» AIM OF THE TASK:
Copy out, from the data below, each line in which the word "Follow" occurs.

# # # # # # #

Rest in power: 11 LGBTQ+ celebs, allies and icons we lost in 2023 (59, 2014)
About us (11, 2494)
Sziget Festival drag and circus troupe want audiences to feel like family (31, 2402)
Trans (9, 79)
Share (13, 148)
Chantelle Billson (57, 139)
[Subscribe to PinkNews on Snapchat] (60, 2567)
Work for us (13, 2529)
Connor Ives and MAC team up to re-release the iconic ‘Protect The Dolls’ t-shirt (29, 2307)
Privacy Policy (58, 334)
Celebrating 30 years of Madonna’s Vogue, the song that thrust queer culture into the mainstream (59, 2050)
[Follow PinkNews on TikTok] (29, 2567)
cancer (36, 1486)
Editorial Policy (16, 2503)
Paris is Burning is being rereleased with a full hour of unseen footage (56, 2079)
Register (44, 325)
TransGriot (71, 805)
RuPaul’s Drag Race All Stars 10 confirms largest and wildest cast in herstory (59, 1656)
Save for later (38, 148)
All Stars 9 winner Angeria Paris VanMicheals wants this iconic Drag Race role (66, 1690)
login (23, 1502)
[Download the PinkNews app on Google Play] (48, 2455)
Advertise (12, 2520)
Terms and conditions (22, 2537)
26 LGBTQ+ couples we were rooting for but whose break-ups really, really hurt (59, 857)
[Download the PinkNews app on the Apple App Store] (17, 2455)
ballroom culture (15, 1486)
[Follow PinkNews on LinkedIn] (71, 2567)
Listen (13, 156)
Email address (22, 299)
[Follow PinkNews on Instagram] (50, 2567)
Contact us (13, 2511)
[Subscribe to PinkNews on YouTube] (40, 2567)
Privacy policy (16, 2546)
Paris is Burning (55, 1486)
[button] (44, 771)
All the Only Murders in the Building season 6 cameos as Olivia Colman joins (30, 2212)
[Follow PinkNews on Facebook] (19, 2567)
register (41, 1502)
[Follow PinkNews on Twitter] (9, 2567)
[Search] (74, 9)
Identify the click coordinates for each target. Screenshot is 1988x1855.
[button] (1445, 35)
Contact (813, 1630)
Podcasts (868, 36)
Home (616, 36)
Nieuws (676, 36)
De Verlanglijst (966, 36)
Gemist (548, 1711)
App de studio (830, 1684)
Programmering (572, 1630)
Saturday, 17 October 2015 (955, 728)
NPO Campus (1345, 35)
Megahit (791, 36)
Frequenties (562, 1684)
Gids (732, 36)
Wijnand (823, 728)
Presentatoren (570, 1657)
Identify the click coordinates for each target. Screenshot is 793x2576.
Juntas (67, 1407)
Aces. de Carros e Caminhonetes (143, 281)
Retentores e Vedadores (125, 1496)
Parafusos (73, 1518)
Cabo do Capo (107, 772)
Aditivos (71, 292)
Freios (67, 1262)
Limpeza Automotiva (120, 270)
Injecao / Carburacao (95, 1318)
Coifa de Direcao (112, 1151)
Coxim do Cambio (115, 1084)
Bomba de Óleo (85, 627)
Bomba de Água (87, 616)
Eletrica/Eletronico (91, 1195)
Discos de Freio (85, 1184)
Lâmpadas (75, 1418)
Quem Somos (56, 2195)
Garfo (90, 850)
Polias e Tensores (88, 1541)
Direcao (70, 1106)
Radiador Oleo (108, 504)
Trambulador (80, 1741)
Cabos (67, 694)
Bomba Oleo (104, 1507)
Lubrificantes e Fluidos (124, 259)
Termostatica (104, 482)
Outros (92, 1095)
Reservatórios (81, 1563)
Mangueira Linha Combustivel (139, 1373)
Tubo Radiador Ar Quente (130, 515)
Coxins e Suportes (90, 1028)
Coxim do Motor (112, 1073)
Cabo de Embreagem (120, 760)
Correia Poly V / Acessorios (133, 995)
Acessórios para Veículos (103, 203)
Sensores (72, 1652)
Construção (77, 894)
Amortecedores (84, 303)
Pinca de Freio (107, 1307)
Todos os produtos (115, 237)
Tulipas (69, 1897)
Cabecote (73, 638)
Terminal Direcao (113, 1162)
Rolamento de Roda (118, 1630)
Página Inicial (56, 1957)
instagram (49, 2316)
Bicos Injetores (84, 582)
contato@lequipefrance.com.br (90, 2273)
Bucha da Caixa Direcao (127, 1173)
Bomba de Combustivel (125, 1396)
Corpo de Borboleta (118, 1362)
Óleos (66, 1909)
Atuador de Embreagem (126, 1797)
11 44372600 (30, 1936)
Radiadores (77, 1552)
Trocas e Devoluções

# # # # # # #

» ANSWER BELOW:
[Follow PinkNews on TikTok] (29, 2567)
[Follow PinkNews on LinkedIn] (71, 2567)
[Follow PinkNews on Instagram] (50, 2567)
[Follow PinkNews on Facebook] (19, 2567)
[Follow PinkNews on Twitter] (9, 2567)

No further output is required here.